The reasons for these are quite obvious. Leaders of government and politicians have failed to address the fundamental problems. They have refused to reduce the cost of governance as well as the salaries and emoluments of public office holders. Besides, the citizens have not forced their representatives at the National and State Assemblies to work on cutting down government spending by at least 50 per cent. Also, corruption, lack of respect for the rule of law and impunity have not been effectively tackled since the return of democracy in 1999 and that is why holding a public office in Nigeria is the most lucrative job.

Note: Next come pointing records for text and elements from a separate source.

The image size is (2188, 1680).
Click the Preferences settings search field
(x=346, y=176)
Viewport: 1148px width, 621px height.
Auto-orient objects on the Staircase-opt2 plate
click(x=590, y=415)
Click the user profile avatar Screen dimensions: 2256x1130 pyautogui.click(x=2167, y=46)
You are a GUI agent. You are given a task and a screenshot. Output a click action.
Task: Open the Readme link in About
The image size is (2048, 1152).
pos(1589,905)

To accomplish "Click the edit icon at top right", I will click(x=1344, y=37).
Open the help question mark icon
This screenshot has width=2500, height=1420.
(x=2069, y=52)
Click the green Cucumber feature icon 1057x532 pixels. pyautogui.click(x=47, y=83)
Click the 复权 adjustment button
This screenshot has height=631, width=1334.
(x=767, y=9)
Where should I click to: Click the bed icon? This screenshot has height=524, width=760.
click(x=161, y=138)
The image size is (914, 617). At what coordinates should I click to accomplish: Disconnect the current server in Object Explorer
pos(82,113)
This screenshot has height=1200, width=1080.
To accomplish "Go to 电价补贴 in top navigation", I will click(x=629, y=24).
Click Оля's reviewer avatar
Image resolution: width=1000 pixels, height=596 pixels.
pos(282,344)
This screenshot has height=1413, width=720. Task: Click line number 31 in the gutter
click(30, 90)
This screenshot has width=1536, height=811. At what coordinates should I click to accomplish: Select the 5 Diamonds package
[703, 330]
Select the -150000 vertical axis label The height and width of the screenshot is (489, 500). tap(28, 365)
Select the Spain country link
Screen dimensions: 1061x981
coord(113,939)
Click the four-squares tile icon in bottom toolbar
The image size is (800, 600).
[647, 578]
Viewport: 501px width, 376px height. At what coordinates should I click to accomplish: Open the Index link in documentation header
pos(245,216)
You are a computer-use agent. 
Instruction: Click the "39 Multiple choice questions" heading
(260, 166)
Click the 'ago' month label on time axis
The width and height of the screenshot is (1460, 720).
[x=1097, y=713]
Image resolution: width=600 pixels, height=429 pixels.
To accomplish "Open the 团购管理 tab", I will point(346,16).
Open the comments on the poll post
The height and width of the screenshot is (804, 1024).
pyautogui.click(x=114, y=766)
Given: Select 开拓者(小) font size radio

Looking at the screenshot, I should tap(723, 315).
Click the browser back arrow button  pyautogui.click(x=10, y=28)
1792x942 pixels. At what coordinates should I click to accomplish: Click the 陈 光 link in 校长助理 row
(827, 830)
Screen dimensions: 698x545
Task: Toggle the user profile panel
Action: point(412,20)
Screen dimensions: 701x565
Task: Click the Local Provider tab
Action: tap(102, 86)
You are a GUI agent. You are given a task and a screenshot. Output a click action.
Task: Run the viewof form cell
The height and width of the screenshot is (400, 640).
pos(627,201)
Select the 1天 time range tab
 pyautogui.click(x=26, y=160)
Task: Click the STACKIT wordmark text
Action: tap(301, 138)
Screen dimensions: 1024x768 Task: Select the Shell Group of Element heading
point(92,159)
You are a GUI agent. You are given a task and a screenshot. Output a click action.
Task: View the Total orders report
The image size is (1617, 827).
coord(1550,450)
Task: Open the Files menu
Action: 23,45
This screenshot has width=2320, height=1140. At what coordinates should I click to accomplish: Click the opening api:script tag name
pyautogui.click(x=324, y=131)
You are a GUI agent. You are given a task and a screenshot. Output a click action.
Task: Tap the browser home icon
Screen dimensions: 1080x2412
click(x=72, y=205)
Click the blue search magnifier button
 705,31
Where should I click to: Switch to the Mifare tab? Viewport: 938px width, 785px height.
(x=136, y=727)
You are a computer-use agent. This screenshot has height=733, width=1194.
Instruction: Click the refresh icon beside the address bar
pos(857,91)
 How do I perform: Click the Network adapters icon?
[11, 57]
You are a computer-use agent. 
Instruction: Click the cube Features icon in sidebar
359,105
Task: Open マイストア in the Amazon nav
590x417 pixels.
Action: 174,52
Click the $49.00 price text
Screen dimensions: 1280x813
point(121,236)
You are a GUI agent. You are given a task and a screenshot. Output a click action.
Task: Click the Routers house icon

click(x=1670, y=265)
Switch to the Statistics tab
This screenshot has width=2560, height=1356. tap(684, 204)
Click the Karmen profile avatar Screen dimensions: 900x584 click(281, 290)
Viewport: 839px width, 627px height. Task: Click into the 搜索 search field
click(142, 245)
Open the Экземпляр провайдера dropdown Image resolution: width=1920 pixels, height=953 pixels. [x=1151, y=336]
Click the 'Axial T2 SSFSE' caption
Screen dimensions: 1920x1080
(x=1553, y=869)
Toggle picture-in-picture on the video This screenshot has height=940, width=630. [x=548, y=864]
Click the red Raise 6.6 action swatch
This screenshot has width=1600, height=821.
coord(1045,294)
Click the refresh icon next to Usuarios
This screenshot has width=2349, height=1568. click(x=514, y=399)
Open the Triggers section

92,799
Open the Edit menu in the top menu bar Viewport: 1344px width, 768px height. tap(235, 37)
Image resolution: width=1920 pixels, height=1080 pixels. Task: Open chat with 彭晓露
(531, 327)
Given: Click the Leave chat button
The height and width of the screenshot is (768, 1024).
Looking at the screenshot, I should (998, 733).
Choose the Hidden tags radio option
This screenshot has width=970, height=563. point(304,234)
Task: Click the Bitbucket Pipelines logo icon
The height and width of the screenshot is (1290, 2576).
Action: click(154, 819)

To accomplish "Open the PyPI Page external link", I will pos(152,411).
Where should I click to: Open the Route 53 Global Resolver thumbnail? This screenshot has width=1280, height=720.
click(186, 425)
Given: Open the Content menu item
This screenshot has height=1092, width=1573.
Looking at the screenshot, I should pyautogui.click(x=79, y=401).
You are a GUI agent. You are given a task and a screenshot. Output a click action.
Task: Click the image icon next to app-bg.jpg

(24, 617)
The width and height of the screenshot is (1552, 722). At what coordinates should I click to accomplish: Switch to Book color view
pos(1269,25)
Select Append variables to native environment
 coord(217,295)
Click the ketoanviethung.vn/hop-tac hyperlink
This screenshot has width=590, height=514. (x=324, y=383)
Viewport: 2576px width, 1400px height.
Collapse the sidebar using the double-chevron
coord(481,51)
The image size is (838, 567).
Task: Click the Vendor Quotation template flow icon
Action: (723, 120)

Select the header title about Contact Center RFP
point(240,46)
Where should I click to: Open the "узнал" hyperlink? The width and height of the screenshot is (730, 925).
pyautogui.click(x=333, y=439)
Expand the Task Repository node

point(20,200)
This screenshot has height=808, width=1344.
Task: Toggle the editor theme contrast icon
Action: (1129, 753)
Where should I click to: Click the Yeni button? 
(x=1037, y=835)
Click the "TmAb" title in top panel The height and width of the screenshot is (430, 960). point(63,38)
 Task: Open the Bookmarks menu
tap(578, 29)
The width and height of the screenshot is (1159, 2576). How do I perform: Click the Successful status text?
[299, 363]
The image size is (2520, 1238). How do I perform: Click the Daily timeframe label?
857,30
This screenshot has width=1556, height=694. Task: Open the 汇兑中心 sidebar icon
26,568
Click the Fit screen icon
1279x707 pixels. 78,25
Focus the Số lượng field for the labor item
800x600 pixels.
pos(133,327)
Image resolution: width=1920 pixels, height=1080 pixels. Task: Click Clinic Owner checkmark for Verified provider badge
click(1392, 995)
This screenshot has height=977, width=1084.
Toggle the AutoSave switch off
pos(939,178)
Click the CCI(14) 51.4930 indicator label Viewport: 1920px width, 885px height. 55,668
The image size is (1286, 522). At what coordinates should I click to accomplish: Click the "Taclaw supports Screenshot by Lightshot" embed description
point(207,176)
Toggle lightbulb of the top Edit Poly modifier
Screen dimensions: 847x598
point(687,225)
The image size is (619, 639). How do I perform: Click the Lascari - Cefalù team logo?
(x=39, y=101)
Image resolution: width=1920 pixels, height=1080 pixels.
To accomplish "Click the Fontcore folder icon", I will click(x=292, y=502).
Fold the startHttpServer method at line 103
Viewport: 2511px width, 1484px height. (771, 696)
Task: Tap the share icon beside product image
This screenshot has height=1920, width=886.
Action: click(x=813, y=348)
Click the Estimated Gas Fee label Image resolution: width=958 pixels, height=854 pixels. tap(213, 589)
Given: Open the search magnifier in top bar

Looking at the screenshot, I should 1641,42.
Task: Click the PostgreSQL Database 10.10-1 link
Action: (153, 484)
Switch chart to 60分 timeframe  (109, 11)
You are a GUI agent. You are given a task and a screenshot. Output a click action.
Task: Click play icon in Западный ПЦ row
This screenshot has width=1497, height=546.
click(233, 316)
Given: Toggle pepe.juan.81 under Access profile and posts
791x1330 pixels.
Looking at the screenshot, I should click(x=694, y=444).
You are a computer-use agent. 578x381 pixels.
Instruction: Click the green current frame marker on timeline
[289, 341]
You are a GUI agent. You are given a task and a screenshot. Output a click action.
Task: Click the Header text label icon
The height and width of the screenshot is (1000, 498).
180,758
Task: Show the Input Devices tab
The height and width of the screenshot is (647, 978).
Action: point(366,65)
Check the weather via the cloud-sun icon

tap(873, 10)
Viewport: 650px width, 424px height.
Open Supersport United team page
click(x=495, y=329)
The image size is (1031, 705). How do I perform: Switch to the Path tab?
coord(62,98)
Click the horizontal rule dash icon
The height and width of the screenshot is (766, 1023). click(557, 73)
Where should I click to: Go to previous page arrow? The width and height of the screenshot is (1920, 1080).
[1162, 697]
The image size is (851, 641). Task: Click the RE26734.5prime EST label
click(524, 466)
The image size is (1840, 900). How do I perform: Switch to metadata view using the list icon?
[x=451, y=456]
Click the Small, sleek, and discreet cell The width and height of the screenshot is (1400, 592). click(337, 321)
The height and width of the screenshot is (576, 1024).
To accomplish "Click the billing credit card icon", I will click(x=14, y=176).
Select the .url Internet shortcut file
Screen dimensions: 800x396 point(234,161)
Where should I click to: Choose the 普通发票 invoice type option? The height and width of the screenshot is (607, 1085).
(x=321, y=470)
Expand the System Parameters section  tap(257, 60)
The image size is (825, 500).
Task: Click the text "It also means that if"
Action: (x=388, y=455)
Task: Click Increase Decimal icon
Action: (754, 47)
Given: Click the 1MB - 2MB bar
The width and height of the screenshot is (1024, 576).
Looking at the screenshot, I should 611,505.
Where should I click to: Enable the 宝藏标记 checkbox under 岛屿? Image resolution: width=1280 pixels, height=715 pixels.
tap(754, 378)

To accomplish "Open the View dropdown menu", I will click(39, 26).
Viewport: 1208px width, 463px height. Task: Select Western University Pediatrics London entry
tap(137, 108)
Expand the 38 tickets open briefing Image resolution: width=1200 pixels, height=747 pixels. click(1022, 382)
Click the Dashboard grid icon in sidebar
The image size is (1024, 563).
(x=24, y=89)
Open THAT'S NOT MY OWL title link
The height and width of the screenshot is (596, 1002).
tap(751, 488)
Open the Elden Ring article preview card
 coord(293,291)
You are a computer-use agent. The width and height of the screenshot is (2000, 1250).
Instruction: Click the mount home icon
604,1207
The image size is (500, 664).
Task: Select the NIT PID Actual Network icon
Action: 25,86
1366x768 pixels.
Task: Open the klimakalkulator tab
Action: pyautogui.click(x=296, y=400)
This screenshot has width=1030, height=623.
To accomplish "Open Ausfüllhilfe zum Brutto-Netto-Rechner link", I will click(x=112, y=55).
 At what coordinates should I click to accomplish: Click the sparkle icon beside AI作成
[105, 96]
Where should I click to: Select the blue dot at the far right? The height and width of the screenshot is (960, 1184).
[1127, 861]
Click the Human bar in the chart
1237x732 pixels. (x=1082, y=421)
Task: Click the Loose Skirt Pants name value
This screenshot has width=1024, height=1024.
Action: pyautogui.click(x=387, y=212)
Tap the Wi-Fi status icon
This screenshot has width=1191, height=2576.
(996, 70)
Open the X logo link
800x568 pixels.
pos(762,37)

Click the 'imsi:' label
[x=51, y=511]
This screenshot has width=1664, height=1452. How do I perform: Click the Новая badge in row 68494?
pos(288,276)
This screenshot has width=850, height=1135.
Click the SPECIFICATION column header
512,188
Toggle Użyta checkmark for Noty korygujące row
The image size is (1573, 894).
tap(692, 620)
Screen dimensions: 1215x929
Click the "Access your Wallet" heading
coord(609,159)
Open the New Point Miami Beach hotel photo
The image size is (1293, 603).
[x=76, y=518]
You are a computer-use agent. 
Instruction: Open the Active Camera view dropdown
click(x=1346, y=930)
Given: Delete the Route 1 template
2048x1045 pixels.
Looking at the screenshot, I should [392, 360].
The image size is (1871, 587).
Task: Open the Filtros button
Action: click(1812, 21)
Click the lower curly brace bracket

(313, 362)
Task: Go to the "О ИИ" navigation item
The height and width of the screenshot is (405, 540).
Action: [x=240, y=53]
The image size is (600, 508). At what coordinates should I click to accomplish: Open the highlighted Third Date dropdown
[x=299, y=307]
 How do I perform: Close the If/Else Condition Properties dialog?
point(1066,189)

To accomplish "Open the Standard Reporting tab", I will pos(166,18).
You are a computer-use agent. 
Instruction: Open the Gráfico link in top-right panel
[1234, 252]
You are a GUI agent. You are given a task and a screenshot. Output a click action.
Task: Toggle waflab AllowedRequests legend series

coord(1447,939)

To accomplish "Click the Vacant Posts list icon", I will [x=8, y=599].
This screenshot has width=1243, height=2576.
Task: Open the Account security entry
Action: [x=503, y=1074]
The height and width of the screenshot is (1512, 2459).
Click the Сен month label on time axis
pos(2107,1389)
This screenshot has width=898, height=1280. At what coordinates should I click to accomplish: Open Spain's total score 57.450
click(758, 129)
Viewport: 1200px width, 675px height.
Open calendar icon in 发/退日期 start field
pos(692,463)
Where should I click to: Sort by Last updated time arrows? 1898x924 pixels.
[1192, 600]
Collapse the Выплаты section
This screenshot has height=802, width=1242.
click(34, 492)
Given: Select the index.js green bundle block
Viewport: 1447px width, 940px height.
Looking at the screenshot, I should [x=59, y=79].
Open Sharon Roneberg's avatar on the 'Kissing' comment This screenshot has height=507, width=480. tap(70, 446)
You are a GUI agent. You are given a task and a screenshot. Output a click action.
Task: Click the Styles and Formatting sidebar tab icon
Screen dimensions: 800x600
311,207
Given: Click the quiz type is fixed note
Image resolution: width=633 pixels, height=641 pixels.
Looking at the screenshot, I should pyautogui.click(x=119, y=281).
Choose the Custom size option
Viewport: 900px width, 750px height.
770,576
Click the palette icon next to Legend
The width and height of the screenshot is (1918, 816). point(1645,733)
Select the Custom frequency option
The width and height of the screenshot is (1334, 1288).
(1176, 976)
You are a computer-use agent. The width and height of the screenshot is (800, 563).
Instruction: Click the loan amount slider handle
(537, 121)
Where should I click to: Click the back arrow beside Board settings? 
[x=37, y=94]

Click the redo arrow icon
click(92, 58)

Countries that do not have as much natural resources like we do are managing their economy in such a way that the citizens are not made to suffer untoward hardship besides our over-reliance on crude oil as the major source of revenue has resulted in undermining the agricultural and mining sectors which are capable of solving most of our economic problems. Now, the current economic management team is looking at diversifying the economy as a result of the fall in oil prices but this should have been done a long time ago.
Professor Soludo further stated that ‘’so far, government’s response to the self-inflicted crisis is, at best, laughable. They blame external shocks as if we did not expect them and say nothing about the terrible policy choices they made. The National Assembly had described the 2015 budget as unrealistic. The fiscal adjustments proposed in the 2015 budget simply play to the gallery and just to pander to our emotions.’’ Now that the Nigerian economy is in recession due to economic mismanagement, corruption and insincerity on the part of our leaders, ordinary Nigerians have to bear the brunt of our leader’s failure to manage our common wealth with attendant high inflation rate, rising public debt, high exchange rate, high unemployment rate, growing poverty and budget deficit. ‘’The seeming crisis is not destiny but self-imposed’’ says Professor Soludo. ‘’However, we must see it as an opportunity to be seized to fundamentally restructure Nigeria’s political economy including its fiscal federalism and mineral rights. The current system guarantees cycles of consumption loo and I cannot see sustainable long term prosperity without major systemic overhaul.’’
Nigerians can only hope for the best as they make a choice in the upcoming general elections. Achieving a strong economic growth at all times, month by month and year by year is not rocket science, we only need leaders who are ready to make sacrifices and support fiscal discipline. These are some of the solutions to our economic problems. Leaders of government should seek the advice of people with the initiatives and expertise to improve the Nigerian economy. We have a lot of them.